Six Stars

tReplace not removing comma in Talend workflow for multiple columns

I posted a question earlier for the same problem, however it was for single column. Now i have 3 columns instead. I have a workflow which i am using to remove comma sign , from the data. However its is not working. I tried un-checking "Whole word" field too, but to no avail. Below is how data looks like after i opened it with Notepad++.

 

id,Introduction,Vertical
"Jinshan District, Shanghai, China","international saler at Shanghai Triowin Automation Machinery Co.,Ltd","Machinery, Transportation"
"Pudongxin District, Shanghai, China","Market Communication Specialist, Shanghai JiaoTong University - Kedge Business School",Education Management
"Nanjing City, Jiangsu, China","System Tester at Jiangsu HopeRun Software Co., Ltd.",Computer Software

 

 Capture.JPG

 

Output is coming like below, not with any delimiter and not in individual columns.

 

Capture1.JPG

 

 

  • Data Integration
9 REPLIES
Nine Stars TRF
Nine Stars

Re: tReplace not removing comma in Talend workflow for multiple columns

Because you're reading input file with tFileInputFullRow, only the 1st field (Id) is populated. Try to use tExtractRegexFields instead of tReplace to cut the input row in 3 parts or use tFileInputDelimited instead of tFileInputFullRow. In this case, use \t as a field separator (that's the character which is in your sample) then, remove all "," for the fields you need to.

TRF
Six Stars

Re: tReplace not removing comma in Talend workflow for multiple columns

\t is not the delimiter. tab was generated because i pasted the data directly from excel file into the post and inserted it as code. 

 

In fact delimiter is the whole problem. my data is in CSV which means comma is the delimiter, however there are fields in which data has comma value, this is resulting in data loss because where comma starts, data is shifted into the next column instead of being in the exact column.

 

This is the reason why i have been looking for finding a solution for removing comma or doing whatever it takes to get rid of this problem. I have been trying to solve this since a week and stuck here.

Six Stars

Re: tReplace not removing comma in Talend workflow for multiple columns

One solution here while the source file(I mean source CSV file) is getting created ask them enable Text Qualifier double quotes(") for all fields. in this example for all 3 fields.

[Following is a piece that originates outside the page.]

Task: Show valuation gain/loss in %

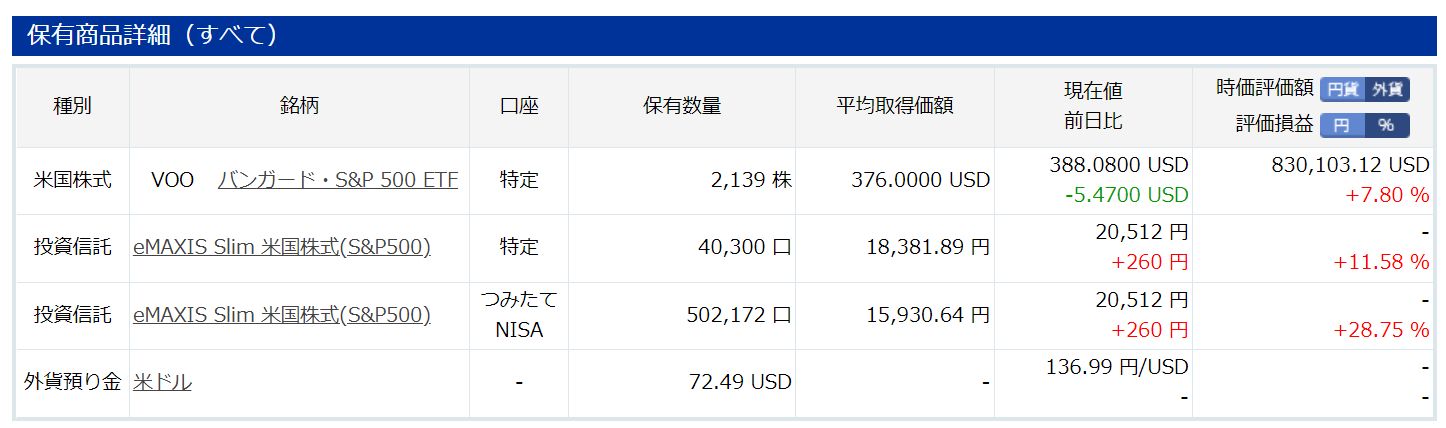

then while reading you can add text qualifier in your input file delimited component, Text Qualifier property as """ so that you will not loose data either columns will not get shifted to next columns.

I will keep you posted for another solution. Meawhile can you edit the source file with notepad and copy first 3 to 5 rows here.

Thanks,
Sid
Please like the post if it is useful
Please put to resolved if it resolves your issue.
Six Stars

Re: tReplace not removing comma in Talend workflow for multiple columns

We get the data from some external source and not sure if we can get it done. I will try though. For the second part, the original post towards the top has 4 rows, first is column name, rest 3 are data. Thanks!!
Ten Stars

Re: tReplace not removing comma in Talend workflow for multiple columns

Excel stomps all over the formatting when a csv file is opened.  Open the data file with a text editor and paste from there so we can see how the raw data looks.

Six Stars

Re: tReplace not removing comma in Talend workflow for multiple columns

This is how it looks like after i open it in Notepad++

id,Introduction,Vertical
"Jinshan District, Shanghai, China","international saler at Shanghai Triowin Automation Machinery Co.,Ltd","Machinery, Transportation"
"Pudongxin District, Shanghai, China","Market Communication Specialist, Shanghai JiaoTong University - Kedge Business School",Education Management
"Nanjing City, Jiangsu, China","System Tester at Jiangsu HopeRun Software Co., Ltd.",Computer Software
Ten Stars

Re: tReplace not removing comma in Talend workflow for multiple columns

A simple tFileInputDelimited should read this just fine. Configure the component schema with three String columns, set the Field Separator to "," and the Text Enclosure to "\""
Six Stars

Re: tReplace not removing comma in Talend workflow for multiple columns

Not working! I just tried. Can you post a screenshot if it worked for you?

Ten Stars

Re: tReplace not removing comma in Talend workflow for multiple columns

Talend azimulh input.png

[statistics] connecting to socket on port 3934
[statistics] connected
.-----------------------------------+-------------------------------------------------------------------------------------+-------------------------.
|                                                                     tLogRow_1                                                                     |
|=----------------------------------+-------------------------------------------------------------------------------------+------------------------=|
|id                                 |Introduction                                                                         |Vertical                 |
|=----------------------------------+-------------------------------------------------------------------------------------+------------------------=|
|Jinshan District, Shanghai, China  |international saler at Shanghai Triowin Automation Machinery Co.,Ltd                 |Machinery, Transportation|
|Pudongxin District, Shanghai, China|Market Communication Specialist, Shanghai JiaoTong University - Kedge Business School|Education Management     |
|Nanjing City, Jiangsu, China       |System Tester at Jiangsu HopeRun Software Co., Ltd.                                  |Computer Software        |
'-----------------------------------+-------------------------------------------------------------------------------------+-------------------------'

[statistics] disconnected